_WHAT YOU NEED TO DO_: Only the lines from the one containing "Where should I" through the end of the data are wanted, reproduced exactly and without pictures.

::: MATERIAL PROVIDED :::

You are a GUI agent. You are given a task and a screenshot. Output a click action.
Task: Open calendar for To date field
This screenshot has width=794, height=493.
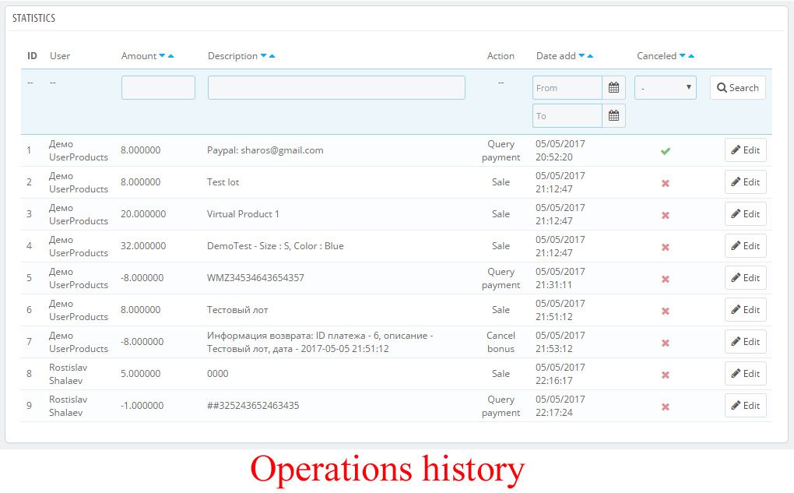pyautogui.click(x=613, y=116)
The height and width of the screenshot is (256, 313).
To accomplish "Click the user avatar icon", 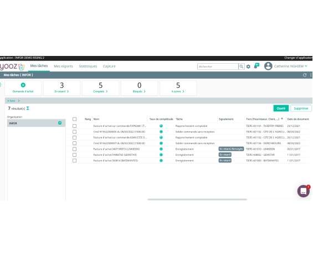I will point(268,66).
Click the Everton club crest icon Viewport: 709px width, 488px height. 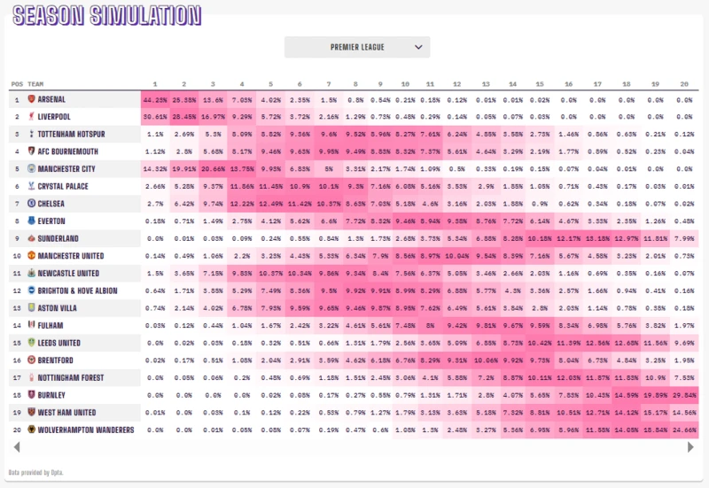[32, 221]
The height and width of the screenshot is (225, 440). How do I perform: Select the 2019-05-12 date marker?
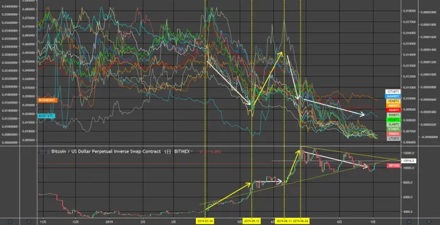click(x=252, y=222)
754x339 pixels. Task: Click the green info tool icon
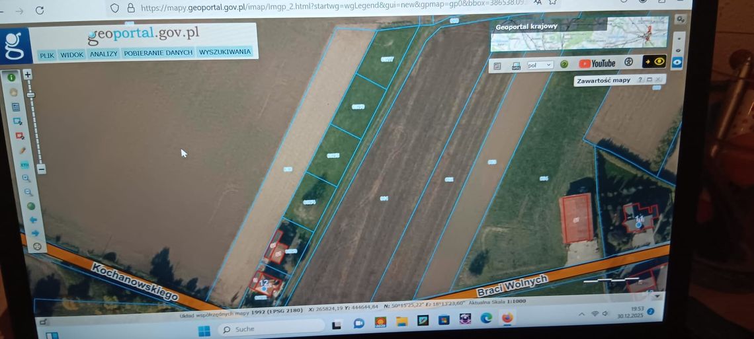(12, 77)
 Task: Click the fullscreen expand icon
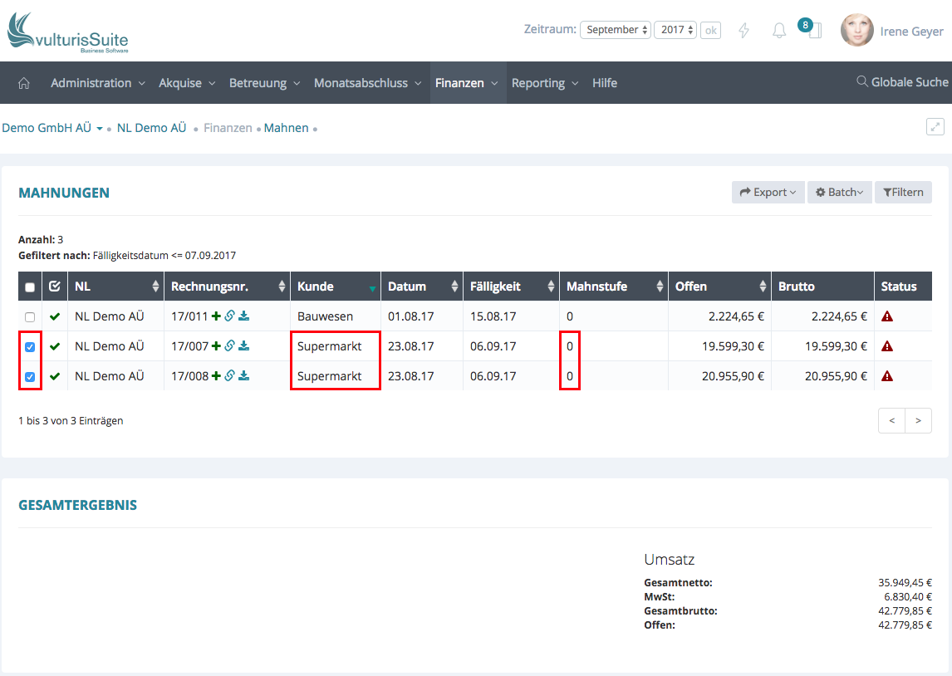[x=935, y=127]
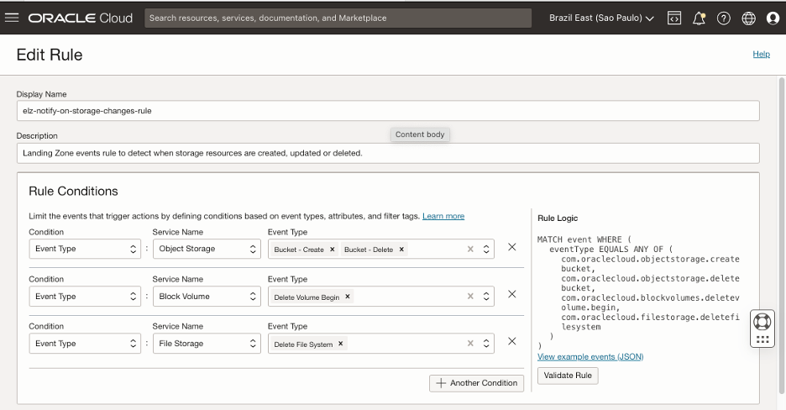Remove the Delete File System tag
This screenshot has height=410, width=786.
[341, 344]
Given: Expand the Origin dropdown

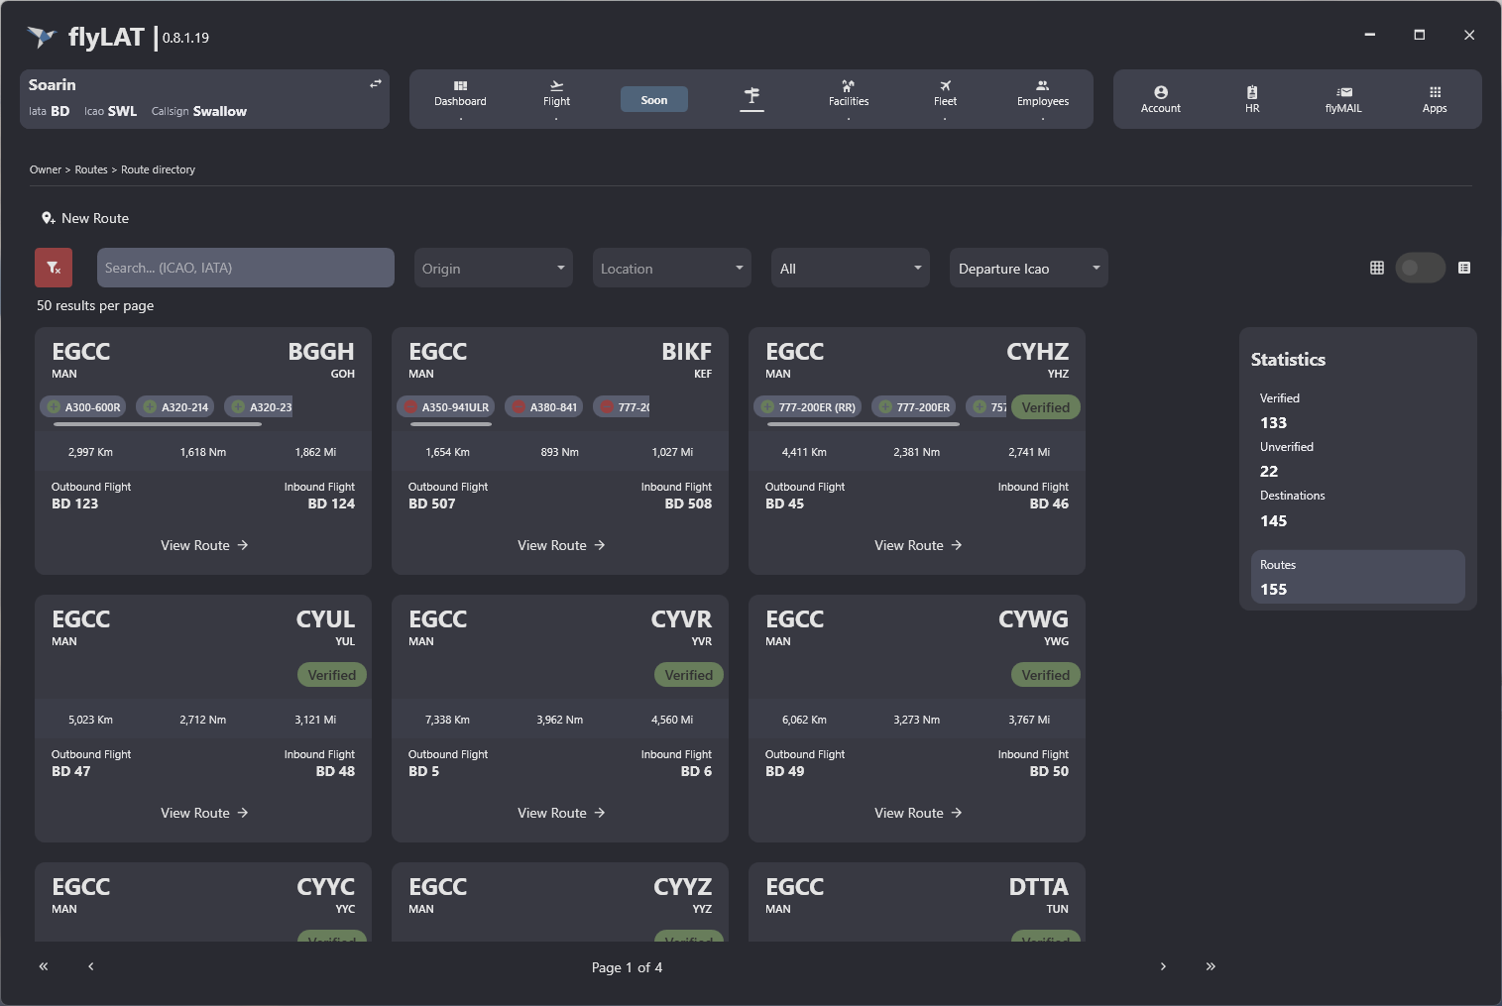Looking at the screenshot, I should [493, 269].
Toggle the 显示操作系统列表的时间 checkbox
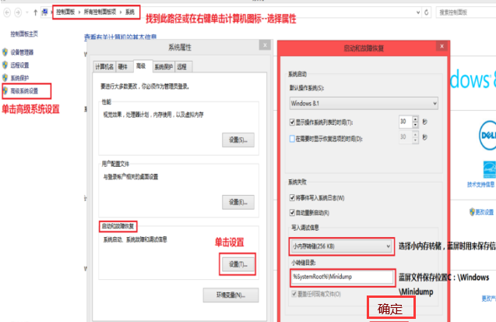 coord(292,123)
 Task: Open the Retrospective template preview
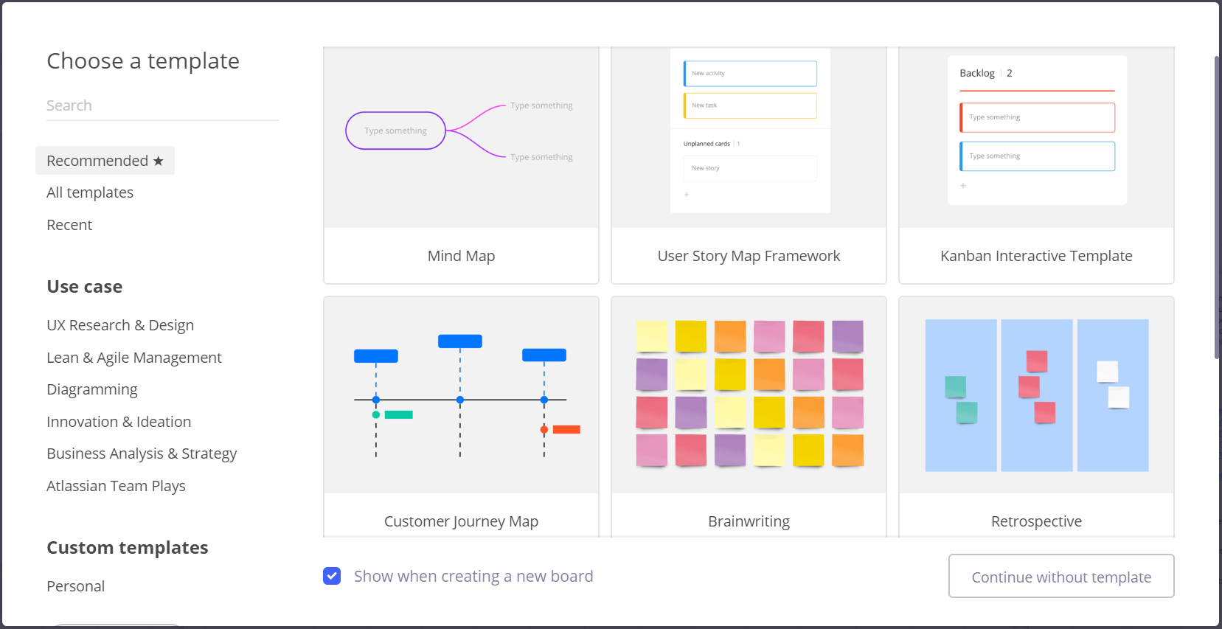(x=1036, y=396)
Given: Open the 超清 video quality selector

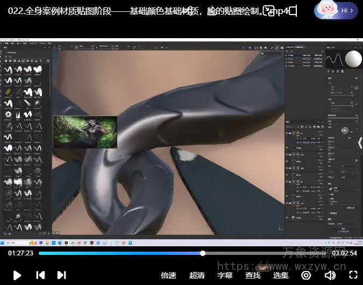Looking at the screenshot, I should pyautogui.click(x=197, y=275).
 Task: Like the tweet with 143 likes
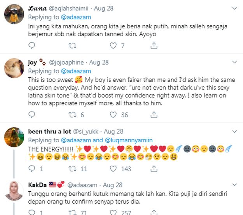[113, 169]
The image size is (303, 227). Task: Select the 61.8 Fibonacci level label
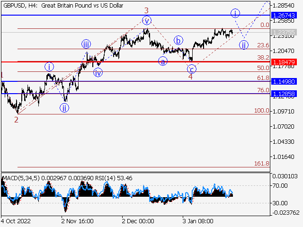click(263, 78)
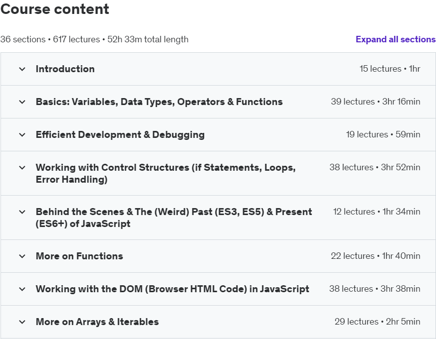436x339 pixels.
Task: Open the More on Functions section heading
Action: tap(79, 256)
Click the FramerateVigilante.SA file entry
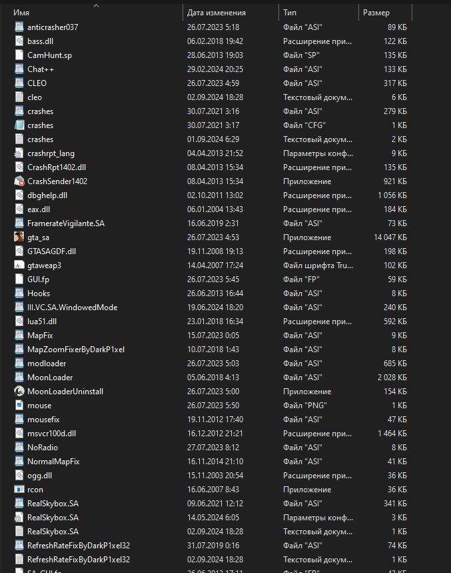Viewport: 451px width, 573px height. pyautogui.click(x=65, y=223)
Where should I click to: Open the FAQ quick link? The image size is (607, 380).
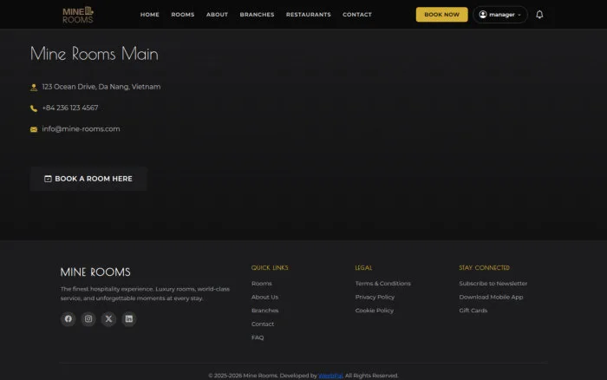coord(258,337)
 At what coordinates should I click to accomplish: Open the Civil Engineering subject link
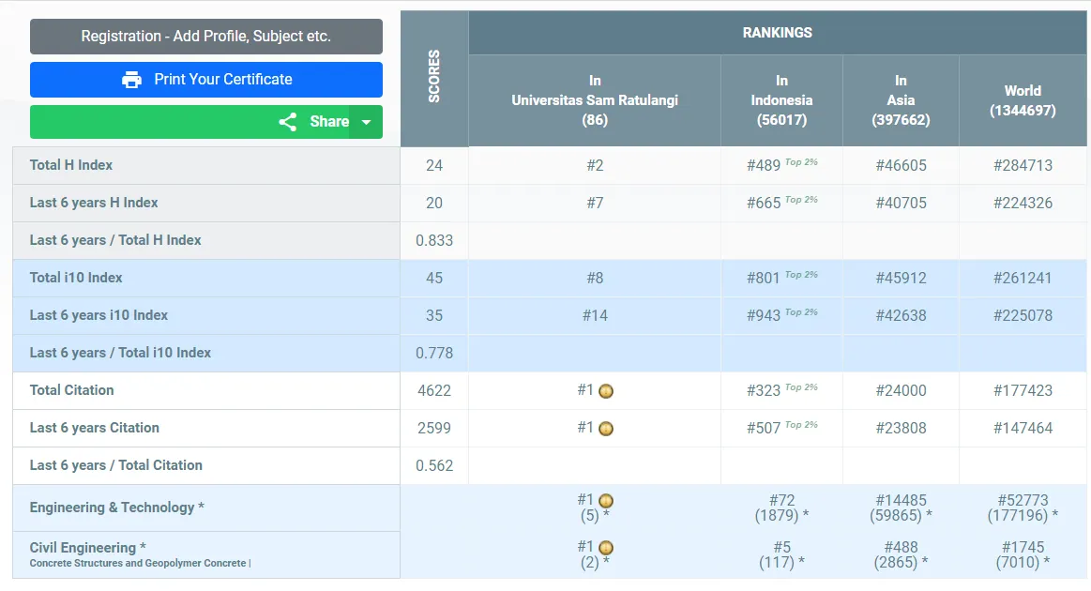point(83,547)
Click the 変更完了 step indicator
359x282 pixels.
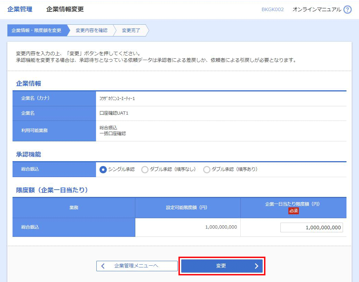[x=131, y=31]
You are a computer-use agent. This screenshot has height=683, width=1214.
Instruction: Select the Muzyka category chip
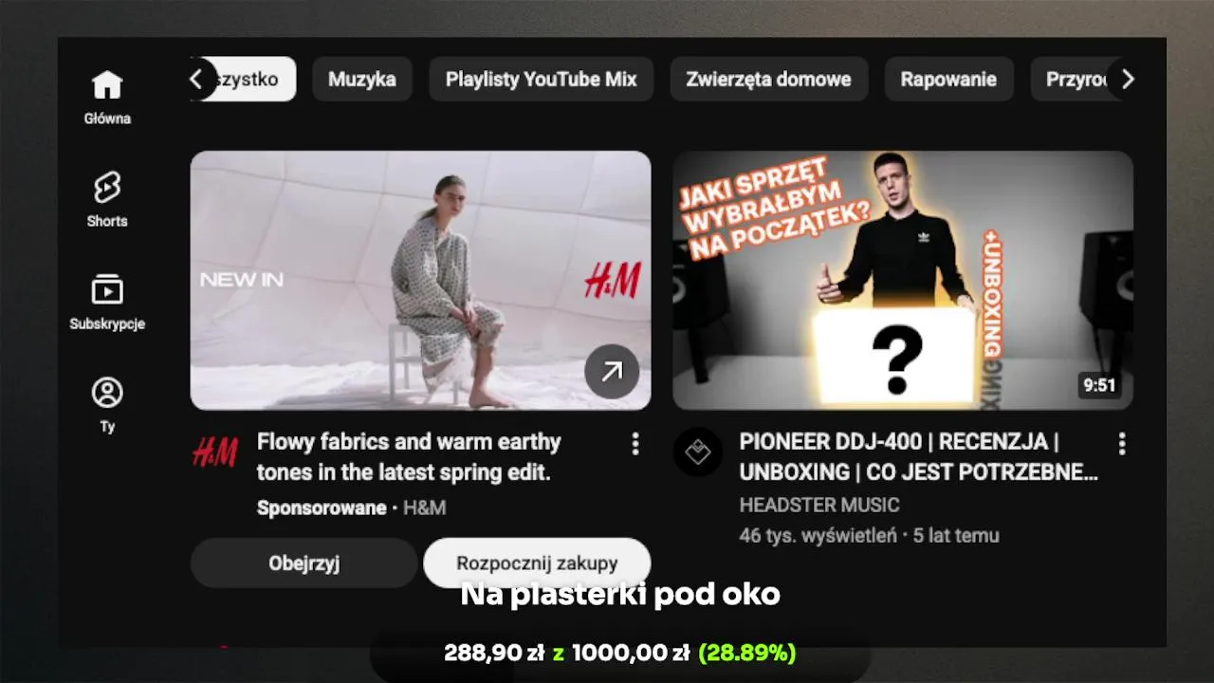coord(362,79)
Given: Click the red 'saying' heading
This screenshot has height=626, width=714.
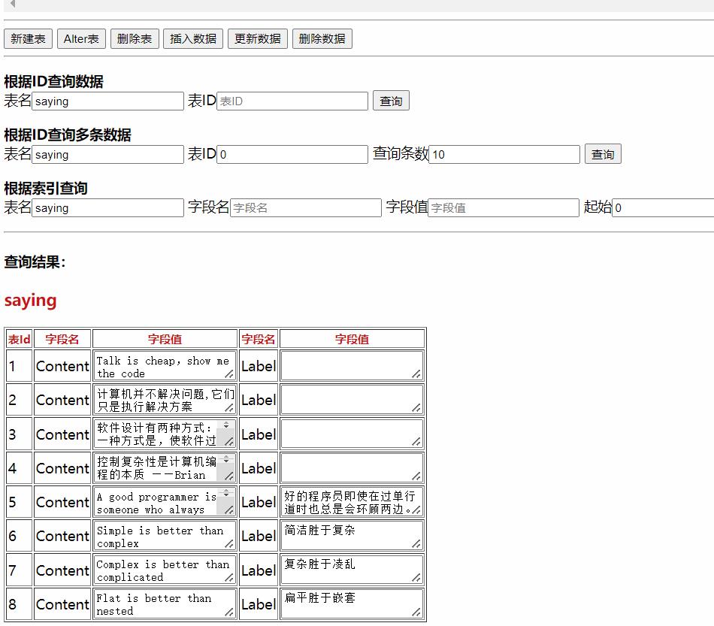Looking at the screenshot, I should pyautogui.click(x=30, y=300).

:::

_SOLUTION FOR THIS TASK_:
Where should I click to: Open the FAQ quick link? The image size is (607, 380).
coord(258,337)
 At what coordinates should I click to accomplish: Open the Civil Engineering subject link
point(83,547)
Click the 変更完了 step indicator
359x282 pixels.
[x=131, y=31]
You are a computer-use agent. This screenshot has height=683, width=1214.
Instruction: Select the Muzyka category chip
coord(362,79)
Given: Click the red 'saying' heading
This screenshot has height=626, width=714.
Looking at the screenshot, I should pyautogui.click(x=30, y=300).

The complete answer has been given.